Ya know, kinda like the environment the movie itself begs for. Throughout the film, people from various walks of life discuss their fears and misgivings of this fast-paced world where medical science can change sex. Meanwhile, scenes pan over others living seeming fruitful relatively normal lives while
crossdressing in secret.
The core of the movie centers on the title character, played by Wood, and his personal struggle over coming out to his wife about his crossdressing. In a poignant, yet downright laughably poorly framed scene, Glen’s best friend Johnny tells a tragic tale of the time his now ex-wife discovered him in a nightie and filed for divorce. As Glen continues to struggle over telling his wife about his crossdressing, he ponders this and the suicide of a fellow transvestite.
There’s also an element of hypnotic repetition to the film I hadn’t noticed before. The same stretch of highway appears multiple times as the doctor
narrates, lamenting the restrictiveness of polite society. Bela Lugosi repeats a mangled nursery rhyme and rhetorically interrogates a dragon that “eats little boys”. A newspaper bearing the headline WORLD SHOCKED OVER SEX CHANGE, another obvious nod to Jorgenson, appears in nearly every scene. A bushy-eyebrowed devil character, played with almost painfully Freudian overtones by the same actor playing Glen’s father, appears to torment the character with scenes of marital struggle and homosexual panic.
The movie offers two alternatives for folks with a gender identity mismatch, medical transition or reparative therapy with the goal of ceasing crossdressing. Maybe this message was again a product of the political climate, a misinterpretation of contemporary psychological literature or who knows what, but it leads to a poignant real-life twist.
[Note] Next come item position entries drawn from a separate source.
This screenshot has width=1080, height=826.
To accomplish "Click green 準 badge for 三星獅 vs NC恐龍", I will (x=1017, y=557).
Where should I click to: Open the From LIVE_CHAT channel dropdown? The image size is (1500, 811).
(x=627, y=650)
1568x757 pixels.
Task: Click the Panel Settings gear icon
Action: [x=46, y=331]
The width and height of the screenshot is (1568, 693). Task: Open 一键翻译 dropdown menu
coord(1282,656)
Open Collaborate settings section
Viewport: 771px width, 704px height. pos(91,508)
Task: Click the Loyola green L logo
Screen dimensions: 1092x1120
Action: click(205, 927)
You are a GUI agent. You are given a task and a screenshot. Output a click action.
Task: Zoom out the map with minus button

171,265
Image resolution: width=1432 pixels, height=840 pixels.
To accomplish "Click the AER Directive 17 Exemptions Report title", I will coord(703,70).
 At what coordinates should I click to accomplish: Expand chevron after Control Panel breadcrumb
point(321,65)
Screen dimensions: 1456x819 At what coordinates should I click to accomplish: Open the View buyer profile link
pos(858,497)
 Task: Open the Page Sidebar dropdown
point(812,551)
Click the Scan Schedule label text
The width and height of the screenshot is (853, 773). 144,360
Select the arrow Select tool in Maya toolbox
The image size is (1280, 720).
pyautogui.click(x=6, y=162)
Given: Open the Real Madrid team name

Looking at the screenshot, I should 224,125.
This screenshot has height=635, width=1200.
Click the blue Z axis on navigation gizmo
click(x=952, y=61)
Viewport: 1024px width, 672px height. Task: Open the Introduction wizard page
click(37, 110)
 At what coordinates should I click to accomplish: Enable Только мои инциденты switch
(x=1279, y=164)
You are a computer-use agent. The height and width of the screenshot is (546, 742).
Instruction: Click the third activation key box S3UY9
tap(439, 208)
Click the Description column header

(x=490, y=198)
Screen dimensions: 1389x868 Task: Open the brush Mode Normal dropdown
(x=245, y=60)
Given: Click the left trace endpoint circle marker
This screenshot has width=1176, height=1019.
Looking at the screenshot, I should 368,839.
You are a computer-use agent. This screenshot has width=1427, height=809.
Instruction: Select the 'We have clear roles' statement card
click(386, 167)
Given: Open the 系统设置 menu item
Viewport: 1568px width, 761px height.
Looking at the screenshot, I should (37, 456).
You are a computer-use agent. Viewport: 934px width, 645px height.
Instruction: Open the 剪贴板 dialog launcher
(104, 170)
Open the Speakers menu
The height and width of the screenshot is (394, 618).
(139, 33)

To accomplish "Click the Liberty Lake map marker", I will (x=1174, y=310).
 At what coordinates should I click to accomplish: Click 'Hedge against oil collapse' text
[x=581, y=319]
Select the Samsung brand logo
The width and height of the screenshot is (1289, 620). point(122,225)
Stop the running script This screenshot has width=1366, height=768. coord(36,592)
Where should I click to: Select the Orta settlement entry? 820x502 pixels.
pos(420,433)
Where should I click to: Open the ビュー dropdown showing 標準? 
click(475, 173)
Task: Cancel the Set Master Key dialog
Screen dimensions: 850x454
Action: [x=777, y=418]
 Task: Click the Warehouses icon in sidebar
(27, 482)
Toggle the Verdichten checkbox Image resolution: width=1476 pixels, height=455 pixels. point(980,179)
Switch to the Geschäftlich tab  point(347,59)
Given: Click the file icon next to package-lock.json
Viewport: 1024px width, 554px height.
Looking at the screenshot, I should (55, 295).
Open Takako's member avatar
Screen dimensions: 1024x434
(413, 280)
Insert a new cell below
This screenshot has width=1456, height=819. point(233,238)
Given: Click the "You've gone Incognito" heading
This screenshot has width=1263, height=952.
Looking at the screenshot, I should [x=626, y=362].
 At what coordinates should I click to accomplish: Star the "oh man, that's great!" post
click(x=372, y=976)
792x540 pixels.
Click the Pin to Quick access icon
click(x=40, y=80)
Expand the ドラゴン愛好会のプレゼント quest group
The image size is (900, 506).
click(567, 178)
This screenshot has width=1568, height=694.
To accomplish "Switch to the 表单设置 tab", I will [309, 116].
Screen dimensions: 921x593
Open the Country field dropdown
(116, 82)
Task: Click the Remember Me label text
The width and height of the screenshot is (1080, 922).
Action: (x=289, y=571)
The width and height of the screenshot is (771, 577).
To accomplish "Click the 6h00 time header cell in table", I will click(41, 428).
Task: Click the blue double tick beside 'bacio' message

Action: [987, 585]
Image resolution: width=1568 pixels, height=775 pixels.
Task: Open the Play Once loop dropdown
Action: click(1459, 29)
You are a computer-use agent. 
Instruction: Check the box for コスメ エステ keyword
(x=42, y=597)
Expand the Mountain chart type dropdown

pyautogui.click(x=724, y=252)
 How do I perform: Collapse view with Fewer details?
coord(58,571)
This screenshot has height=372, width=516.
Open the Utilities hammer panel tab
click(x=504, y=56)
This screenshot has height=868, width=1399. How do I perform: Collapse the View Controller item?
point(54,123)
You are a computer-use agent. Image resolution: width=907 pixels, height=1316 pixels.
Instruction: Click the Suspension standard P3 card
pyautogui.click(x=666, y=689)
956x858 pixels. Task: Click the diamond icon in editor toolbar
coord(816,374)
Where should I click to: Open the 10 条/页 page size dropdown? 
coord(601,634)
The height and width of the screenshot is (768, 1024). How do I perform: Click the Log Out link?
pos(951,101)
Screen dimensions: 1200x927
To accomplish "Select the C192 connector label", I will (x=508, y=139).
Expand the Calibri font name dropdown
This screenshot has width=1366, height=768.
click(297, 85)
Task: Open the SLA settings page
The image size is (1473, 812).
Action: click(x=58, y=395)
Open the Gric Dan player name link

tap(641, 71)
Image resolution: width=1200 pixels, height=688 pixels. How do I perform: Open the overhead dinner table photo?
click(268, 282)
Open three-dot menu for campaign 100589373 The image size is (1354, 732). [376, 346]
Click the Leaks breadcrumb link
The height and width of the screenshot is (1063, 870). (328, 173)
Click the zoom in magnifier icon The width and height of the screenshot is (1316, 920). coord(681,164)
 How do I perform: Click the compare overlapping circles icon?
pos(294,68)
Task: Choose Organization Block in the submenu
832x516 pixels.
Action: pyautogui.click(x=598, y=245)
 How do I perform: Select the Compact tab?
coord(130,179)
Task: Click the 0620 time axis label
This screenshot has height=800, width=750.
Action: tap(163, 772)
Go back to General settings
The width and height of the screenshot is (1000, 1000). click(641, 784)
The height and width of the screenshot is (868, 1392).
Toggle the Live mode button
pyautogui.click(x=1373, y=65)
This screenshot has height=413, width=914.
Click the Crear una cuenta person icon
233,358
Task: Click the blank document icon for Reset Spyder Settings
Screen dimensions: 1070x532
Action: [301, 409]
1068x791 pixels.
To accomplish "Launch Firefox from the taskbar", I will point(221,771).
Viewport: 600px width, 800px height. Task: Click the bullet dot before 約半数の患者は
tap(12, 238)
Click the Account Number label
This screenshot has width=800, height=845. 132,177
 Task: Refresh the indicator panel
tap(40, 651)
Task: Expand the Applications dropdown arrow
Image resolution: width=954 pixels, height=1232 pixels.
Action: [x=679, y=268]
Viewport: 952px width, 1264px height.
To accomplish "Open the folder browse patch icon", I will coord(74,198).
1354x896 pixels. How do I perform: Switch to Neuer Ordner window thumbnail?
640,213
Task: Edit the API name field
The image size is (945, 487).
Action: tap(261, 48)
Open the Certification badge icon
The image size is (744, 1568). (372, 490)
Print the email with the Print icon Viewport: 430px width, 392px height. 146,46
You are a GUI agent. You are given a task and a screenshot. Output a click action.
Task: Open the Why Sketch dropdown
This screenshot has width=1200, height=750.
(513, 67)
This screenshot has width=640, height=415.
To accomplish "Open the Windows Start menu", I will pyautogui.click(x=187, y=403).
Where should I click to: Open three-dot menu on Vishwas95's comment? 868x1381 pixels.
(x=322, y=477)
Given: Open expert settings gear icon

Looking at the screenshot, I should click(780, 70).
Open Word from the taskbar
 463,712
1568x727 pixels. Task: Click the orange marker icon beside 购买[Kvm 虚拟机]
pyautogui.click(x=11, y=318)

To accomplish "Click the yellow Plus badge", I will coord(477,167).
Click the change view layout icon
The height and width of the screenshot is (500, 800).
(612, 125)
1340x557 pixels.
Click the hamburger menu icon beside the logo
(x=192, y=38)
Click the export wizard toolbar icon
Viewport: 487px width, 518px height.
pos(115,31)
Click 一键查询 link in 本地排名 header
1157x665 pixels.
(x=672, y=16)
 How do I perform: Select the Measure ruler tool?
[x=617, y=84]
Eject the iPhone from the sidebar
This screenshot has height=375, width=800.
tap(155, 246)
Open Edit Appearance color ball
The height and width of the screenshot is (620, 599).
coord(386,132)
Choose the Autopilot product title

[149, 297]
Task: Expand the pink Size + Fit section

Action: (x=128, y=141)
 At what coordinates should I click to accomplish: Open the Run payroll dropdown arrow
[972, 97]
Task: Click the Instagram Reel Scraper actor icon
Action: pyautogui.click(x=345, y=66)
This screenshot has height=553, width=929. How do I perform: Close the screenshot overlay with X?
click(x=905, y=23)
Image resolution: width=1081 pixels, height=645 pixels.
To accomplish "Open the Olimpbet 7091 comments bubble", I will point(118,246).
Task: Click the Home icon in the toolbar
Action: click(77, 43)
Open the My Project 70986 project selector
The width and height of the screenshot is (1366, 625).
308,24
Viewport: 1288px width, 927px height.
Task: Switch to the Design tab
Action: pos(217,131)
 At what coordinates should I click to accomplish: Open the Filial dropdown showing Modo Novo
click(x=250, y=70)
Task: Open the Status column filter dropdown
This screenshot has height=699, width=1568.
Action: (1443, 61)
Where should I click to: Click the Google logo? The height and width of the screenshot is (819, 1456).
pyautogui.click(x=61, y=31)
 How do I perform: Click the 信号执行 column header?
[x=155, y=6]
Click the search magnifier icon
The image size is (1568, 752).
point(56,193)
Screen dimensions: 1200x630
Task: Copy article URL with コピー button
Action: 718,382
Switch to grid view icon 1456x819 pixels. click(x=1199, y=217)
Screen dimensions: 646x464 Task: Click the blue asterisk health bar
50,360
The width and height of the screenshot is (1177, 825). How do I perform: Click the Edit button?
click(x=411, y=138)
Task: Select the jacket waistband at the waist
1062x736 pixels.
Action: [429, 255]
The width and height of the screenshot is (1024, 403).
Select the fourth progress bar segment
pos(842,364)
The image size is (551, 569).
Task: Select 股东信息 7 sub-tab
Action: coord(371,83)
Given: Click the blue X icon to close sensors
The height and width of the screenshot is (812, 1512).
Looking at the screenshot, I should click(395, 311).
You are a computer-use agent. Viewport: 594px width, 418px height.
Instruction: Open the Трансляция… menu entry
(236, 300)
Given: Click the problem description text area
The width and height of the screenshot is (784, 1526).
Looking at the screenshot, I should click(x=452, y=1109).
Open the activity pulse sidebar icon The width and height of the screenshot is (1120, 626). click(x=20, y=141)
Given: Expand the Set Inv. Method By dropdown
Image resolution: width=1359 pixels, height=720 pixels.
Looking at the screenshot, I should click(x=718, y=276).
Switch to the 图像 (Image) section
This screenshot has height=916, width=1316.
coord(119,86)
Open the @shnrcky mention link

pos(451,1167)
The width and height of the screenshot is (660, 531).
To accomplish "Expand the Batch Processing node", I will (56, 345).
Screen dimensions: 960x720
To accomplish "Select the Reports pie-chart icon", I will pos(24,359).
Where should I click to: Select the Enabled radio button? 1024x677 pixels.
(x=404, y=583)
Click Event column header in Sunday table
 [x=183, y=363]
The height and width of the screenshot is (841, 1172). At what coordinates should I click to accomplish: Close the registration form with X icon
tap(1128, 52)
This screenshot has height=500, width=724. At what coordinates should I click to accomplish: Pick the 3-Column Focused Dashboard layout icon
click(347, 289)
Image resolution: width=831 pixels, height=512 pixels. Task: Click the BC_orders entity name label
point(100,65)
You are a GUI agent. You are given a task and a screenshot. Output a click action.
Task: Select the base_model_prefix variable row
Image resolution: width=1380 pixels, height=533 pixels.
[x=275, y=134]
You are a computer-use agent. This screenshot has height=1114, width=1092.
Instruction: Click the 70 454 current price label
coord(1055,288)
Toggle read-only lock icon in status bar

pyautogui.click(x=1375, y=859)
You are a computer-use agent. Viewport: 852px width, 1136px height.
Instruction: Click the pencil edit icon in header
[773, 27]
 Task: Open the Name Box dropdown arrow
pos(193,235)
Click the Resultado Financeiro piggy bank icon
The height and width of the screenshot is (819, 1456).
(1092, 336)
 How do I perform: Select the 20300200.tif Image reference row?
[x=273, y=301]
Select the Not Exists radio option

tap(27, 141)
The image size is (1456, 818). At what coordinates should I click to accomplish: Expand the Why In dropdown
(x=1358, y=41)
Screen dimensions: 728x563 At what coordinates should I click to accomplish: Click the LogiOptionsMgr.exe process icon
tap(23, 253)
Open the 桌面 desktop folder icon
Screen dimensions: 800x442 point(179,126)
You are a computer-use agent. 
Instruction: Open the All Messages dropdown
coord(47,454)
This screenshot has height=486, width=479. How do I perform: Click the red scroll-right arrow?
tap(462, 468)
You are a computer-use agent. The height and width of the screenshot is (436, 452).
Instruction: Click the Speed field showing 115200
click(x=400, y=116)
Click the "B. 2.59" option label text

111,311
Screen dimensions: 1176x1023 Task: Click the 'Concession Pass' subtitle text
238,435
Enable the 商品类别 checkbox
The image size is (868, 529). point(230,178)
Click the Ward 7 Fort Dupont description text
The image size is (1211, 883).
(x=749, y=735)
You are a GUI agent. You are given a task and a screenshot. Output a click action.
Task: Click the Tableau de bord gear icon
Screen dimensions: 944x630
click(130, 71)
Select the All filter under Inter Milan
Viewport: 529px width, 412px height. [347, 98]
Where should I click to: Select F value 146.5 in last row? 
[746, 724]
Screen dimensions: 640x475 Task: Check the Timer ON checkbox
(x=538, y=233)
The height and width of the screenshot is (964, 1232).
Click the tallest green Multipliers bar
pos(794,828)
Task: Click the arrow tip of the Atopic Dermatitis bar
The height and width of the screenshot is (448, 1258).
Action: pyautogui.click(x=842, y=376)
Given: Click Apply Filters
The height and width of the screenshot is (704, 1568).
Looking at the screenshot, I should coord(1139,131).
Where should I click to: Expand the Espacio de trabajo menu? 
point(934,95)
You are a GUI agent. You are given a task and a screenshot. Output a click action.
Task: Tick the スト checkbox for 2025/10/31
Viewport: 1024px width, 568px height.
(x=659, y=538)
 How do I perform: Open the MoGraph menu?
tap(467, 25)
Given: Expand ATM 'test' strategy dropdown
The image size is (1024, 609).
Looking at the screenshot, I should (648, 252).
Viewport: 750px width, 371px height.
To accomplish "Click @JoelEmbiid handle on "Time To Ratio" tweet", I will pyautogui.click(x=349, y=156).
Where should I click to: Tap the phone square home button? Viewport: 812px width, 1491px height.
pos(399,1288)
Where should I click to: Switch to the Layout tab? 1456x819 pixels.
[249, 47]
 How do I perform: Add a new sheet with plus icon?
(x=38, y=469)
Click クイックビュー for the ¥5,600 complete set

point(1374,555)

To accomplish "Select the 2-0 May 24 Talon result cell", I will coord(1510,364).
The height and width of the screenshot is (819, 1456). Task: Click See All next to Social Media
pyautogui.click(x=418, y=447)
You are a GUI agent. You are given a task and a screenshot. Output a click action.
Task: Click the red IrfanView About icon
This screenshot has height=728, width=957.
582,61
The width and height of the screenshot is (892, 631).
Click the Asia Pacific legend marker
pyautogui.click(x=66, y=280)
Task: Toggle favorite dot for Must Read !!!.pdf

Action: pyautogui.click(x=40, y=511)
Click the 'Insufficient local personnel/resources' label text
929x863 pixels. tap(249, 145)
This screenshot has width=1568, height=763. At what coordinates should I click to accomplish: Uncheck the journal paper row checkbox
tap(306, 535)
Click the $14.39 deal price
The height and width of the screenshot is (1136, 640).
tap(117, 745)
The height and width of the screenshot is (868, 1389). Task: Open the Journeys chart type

The movie ends with the implication Glen pursues the therapy to cease his crossdressing, but Wood himself continued to do so after his wife (in life and in the movie) left him and for the rest of his life until the point he eventually drank himself to death.
Over sixty years later and we still haven’t quite reached the understanding and acceptance of fluid sexualities and gender-presentation hoped for in this film. Taking into consideration the modern landscape of such, the whole thing is a lot more depressing than I remember it being.